The average American can’t relate to the pomp and grandeur given to a head of state.
Sure, we have limited access to our President. Our head of state is surrounded by the Secret Service, akin to King David or Caesar Augustus’ palace guard. The White House is shut up tighter than a medieval fortress. Friends of mine, signing up for a Washington D.C. bus tour which includes a tour of the White House, were told they needed to have background checks six months before stepping foot on the property. As difficult as it is in our own country, imagine the visual barrier of a throne room, guards barring the entryway with drawn swords, the gold, purple and blue opulance surrounding a far away figure on a high and lifted up throne. You look down at your own clothing and suddenly feel dirty, unkempt and unworthy. Dare you even lift a foot to stain the plush carpet leading to the eminent figure on the throne?
Who does get easy access to a king or president?
Queen Esther risked her life to see her own husband, King Xerxes.
When Joseph’s brothers were face down getting a mouthful of mosaic, Joseph, ready to reveal his identity, told them to come close to him (Genesis 45:4). I can imagine the brothers looking at each other. What kind of joke is this? Are you kidding? Only closest friends and family can get within arm’s distance of a king. This is the lord of Egypt, second only to Pharaoh himself.
Oh wait a minute. He said he was our brother.
Only the invited, only family, close friends and honored advisers get access to a king. That’s why Hebrews 4:16 fills me with wonder:
Approach God’s throne? Are you kidding? The Israelites at Mt Sanai shook in their sandals at the mere mention of God’s presence (Exodus 20:18,19). The scene in Revelation 4 sounds so magnificent and overwhelming, I’m not sure I would want to move in too close. Besides, there was this sea of glass before the throne (Rev 4:6). That sounds pretty inaccessible to me. If I did move closer, my heart would be pounding louder than a jackhammer. Who possibly would be allowed to move in to close to the King of Glory, the King over all Kings?
Family. It’s not what I’ve done that deserves a trip to the throne room. It’s because of who I belong to.

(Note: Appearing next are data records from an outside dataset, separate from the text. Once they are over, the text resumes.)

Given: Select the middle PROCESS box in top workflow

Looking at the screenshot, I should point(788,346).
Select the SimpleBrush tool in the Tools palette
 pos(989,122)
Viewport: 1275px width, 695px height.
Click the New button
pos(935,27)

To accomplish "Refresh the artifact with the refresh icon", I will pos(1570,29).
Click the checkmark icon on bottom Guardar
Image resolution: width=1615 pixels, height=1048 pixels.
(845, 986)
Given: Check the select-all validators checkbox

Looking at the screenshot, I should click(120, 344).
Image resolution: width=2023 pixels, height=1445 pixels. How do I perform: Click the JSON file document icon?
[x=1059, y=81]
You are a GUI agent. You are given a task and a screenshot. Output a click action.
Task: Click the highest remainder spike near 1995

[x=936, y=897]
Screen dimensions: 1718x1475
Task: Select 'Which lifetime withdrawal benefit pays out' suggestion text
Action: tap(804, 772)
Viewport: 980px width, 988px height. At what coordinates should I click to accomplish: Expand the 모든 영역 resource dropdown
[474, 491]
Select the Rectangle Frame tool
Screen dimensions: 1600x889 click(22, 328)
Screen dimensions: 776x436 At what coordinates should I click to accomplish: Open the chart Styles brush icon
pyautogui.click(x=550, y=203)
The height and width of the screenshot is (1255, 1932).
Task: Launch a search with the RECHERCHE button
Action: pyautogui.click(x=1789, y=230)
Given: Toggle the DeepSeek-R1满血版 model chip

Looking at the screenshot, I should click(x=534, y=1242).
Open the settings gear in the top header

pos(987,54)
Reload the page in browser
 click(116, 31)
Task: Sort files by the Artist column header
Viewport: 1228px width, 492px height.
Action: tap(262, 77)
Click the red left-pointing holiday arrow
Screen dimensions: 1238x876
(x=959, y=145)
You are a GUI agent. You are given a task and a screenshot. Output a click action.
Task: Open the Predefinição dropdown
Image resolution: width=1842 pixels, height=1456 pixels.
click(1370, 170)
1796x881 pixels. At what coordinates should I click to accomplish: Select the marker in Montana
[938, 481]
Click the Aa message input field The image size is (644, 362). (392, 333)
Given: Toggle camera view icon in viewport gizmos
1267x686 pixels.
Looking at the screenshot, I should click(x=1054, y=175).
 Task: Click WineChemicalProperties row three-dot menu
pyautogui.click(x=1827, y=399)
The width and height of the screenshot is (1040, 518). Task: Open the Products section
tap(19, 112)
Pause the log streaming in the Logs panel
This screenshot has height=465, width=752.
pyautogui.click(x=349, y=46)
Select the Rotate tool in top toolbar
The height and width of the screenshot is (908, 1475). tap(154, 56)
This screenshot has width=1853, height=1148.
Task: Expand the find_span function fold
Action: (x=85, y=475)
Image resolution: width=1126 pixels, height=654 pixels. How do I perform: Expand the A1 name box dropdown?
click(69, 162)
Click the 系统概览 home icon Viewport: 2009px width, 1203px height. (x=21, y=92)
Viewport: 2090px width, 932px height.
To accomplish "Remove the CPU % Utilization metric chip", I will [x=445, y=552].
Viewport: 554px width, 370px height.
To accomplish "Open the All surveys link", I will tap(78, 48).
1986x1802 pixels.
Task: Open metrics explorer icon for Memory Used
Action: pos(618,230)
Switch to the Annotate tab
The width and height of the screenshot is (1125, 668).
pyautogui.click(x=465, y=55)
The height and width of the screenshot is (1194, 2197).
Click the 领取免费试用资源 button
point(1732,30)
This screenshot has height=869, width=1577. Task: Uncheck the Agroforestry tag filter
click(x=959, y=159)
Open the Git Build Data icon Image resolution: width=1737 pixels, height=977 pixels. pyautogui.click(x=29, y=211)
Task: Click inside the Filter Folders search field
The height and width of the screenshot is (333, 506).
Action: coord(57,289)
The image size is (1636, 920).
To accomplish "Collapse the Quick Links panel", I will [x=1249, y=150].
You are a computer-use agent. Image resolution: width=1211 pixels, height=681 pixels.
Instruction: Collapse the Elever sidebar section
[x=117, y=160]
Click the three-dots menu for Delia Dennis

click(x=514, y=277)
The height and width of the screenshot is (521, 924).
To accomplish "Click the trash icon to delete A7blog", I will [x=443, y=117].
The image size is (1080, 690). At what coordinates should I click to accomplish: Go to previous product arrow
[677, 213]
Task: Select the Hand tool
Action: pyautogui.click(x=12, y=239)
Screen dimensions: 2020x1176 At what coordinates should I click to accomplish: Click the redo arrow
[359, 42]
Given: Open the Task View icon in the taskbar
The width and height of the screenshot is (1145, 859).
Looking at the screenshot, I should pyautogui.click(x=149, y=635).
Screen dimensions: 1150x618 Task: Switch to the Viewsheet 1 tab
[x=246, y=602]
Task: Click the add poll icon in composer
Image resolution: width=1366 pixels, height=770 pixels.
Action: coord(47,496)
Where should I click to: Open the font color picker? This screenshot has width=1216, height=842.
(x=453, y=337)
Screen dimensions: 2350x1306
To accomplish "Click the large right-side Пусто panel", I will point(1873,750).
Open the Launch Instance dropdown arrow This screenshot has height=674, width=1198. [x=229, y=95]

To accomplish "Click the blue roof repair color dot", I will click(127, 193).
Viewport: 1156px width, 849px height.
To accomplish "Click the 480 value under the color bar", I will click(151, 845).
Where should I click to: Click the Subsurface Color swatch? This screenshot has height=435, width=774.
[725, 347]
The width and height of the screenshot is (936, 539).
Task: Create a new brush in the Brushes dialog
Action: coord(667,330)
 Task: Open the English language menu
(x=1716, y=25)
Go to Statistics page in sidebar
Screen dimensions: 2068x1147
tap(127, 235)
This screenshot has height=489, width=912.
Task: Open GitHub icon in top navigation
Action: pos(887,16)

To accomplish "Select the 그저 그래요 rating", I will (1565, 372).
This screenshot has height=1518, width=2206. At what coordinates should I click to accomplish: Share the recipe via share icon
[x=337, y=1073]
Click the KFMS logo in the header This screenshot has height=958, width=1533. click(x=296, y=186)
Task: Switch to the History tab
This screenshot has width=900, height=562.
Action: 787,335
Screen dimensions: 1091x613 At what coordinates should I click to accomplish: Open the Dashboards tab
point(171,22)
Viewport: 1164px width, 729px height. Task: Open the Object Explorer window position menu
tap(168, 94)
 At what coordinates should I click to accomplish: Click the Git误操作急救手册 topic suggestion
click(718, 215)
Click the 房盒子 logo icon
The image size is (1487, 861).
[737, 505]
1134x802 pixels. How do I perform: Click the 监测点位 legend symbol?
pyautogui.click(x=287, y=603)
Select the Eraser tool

I used to have this idea that Jesus, out of obligation, would grudgingly allow me into heaven because that was the deal and the Divine keeps His promises. “But go sit in that corner while the rest of us celebrate eternity forever,” I would be told. I was inferior, not good enough, to join the multitudes of the pure ones.
What a liberating day it was when I realized I belonged in the front row with everyone else. Not because I deserved it. No one else deserved it either. I would be there because Jesus was my brother.
If that is true on the other side of the grave, it’s true now. I can have confidence to approach God’s throne of grace because Jesus is my righteousness. I don’t have to be afraid of God, afraid of His wrath, afraid that He’ll tell me “no” in that menacing voice that says, “I can’t believe you asked for such a silly thing.” He is full of compassion, love, and grace. He wants to meet my needs in His best way.
Because He loves me. Because Jesus is my brother. Because I belong to Him.
Through my faith in Christ, I’m part of the family.